スカイトラックの弾道データはこんな感じで

その各球データはこちら。

【3球平均】
HS39.6m/s、初速50.8m/s、打ち出し角14.0度、バックスピン量3922.9rpm、サイドスピン-222.7m、飛距離173.8y
【ベスト】
HS39.8m/s、初速51.1m/s、打ち出し角13.7度、バックスピン量3815.6rpm、サイドスピン-163.6rpm、飛距離175.5y

打感はマイルド系。いわゆる中空構造の独特な打感は感じませんでしたね。音はやや高めでしたが、これくらいなら気にならない感じです。

弾道はこんな感じで

そのスカイトラックデータはこちら。

弾道的には高めの中弾道。

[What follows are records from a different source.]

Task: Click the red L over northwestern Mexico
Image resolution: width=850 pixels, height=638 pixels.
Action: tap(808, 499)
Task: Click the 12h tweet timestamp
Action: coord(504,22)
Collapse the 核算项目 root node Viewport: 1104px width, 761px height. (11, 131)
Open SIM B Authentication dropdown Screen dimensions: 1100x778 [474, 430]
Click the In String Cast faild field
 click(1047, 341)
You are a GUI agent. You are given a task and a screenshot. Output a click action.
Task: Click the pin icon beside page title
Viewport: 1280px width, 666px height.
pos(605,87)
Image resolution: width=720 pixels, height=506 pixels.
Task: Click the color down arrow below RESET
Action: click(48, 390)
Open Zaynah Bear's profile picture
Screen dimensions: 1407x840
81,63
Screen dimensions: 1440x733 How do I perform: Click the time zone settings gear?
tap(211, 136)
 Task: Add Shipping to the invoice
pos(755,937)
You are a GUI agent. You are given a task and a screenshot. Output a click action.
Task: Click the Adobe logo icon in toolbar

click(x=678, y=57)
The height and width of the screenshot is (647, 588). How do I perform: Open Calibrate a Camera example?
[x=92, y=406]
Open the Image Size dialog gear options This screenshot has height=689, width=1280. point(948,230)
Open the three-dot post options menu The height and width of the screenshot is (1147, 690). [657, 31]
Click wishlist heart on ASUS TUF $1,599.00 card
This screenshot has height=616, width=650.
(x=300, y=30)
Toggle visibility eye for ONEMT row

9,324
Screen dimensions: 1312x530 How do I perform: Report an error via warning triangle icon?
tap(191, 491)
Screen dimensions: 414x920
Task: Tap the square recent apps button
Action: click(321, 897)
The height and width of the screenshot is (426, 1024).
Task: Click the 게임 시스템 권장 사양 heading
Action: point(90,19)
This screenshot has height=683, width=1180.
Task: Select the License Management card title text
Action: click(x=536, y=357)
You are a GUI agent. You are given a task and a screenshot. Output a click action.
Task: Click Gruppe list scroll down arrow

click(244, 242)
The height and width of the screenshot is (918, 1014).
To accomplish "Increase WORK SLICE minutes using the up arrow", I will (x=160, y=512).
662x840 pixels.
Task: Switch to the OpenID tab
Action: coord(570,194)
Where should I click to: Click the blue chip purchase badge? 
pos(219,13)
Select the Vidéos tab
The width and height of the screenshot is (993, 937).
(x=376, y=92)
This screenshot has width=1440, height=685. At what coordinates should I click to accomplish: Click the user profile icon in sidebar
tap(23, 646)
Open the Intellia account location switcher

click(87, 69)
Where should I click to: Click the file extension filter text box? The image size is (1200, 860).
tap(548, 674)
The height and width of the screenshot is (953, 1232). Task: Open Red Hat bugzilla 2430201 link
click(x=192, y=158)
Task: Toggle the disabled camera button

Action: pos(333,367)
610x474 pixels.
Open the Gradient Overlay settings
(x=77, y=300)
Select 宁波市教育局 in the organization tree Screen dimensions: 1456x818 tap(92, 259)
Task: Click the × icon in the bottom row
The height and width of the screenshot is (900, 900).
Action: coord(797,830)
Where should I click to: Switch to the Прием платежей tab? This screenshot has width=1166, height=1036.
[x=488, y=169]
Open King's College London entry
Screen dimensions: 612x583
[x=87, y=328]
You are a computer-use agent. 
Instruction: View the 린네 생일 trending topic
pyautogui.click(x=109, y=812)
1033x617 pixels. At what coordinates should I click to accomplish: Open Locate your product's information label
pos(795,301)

球はある程度上がるとは思いますが、結構シビアかな。

出球傾向は、基本的にボクのスイングでもほぼストレート。直進性は高いと思いますが、打点のシビアさがありますね。

振り感ですが、ボクの感覚では切り返しで若干中間の手元よりがしなってタメを作ってくれるイメージでしたね。ダウンブローに打ちやすいイメージですが、従来のダイナミックゴールドとはちょっと違った印象ですね。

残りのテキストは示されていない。